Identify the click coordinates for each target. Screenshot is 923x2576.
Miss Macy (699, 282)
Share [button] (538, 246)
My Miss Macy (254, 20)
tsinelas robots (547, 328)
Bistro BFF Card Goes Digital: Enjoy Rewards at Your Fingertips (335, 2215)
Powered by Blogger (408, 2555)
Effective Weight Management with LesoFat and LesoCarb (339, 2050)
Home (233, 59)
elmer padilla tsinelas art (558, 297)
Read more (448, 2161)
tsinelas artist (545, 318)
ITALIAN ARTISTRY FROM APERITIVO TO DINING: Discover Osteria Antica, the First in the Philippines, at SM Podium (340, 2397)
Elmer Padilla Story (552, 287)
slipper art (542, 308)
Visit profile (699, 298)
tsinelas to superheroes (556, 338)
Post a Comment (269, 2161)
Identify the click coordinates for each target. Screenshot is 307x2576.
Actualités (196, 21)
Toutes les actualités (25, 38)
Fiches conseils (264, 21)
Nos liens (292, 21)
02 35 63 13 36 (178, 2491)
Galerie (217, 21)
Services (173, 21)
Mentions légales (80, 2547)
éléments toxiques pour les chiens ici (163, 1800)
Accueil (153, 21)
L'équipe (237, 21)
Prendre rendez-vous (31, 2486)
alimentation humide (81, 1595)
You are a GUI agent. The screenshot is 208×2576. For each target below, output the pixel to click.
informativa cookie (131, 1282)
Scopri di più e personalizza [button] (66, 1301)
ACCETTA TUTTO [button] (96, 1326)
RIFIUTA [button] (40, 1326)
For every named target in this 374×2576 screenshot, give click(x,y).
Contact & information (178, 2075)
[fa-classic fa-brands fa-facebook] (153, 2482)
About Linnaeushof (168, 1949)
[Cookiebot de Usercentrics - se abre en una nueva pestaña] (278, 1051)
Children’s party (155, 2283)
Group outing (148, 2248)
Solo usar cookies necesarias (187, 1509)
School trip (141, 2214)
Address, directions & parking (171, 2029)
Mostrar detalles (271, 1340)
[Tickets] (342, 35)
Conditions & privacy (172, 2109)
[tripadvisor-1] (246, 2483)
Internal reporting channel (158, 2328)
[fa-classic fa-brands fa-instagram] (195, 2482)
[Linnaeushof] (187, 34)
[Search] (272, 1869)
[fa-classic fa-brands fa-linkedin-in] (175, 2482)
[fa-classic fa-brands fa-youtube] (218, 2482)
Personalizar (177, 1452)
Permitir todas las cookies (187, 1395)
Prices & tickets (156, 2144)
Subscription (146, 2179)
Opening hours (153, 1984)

WHAT THE TASK REQUIRES: Transcribe the data in full, keeping every detail.

TASK ANSWER:
Identify the click coordinates for each target. Screenshot is 923x2576.
Miss Macy (699, 282)
Share [button] (538, 246)
My Miss Macy (254, 20)
tsinelas robots (547, 328)
Bistro BFF Card Goes Digital: Enjoy Rewards at Your Fingertips (335, 2215)
Powered by Blogger (408, 2555)
Effective Weight Management with LesoFat and LesoCarb (339, 2050)
Home (233, 59)
elmer padilla tsinelas art (558, 297)
Read more (448, 2161)
tsinelas artist (545, 318)
ITALIAN ARTISTRY FROM APERITIVO TO DINING: Discover Osteria Antica, the First in the Philippines, at SM Podium (340, 2397)
Elmer Padilla Story (552, 287)
slipper art (542, 308)
Visit profile (699, 298)
tsinelas to superheroes (556, 338)
Post a Comment (269, 2161)
Identify the click coordinates for each target. Screenshot is 307x2576.
Actualités (196, 21)
Toutes les actualités (25, 38)
Fiches conseils (264, 21)
Nos liens (292, 21)
02 35 63 13 36 (178, 2491)
Galerie (217, 21)
Services (173, 21)
Mentions légales (80, 2547)
éléments toxiques pour les chiens ici (163, 1800)
Accueil (153, 21)
L'équipe (237, 21)
Prendre rendez-vous (31, 2486)
alimentation humide (81, 1595)
You are a GUI agent. The screenshot is 208×2576. For each target below, output the pixel to click.
informativa cookie (131, 1282)
Scopri di più e personalizza [button] (66, 1301)
ACCETTA TUTTO [button] (96, 1326)
RIFIUTA [button] (40, 1326)
For every named target in this 374×2576 screenshot, give click(x,y).
Contact & information (178, 2075)
[fa-classic fa-brands fa-facebook] (153, 2482)
About Linnaeushof (168, 1949)
[Cookiebot de Usercentrics - se abre en una nueva pestaña] (278, 1051)
Children’s party (155, 2283)
Group outing (148, 2248)
Solo usar cookies necesarias (187, 1509)
School trip (141, 2214)
Address, directions & parking (171, 2029)
Mostrar detalles (271, 1340)
[Tickets] (342, 35)
Conditions & privacy (172, 2109)
[tripadvisor-1] (246, 2483)
Internal reporting channel (158, 2328)
[fa-classic fa-brands fa-instagram] (195, 2482)
[Linnaeushof] (187, 34)
[Search] (272, 1869)
[fa-classic fa-brands fa-linkedin-in] (175, 2482)
[fa-classic fa-brands fa-youtube] (218, 2482)
Personalizar (177, 1452)
Permitir todas las cookies (187, 1395)
Prices & tickets (156, 2144)
Subscription (146, 2179)
Opening hours (153, 1984)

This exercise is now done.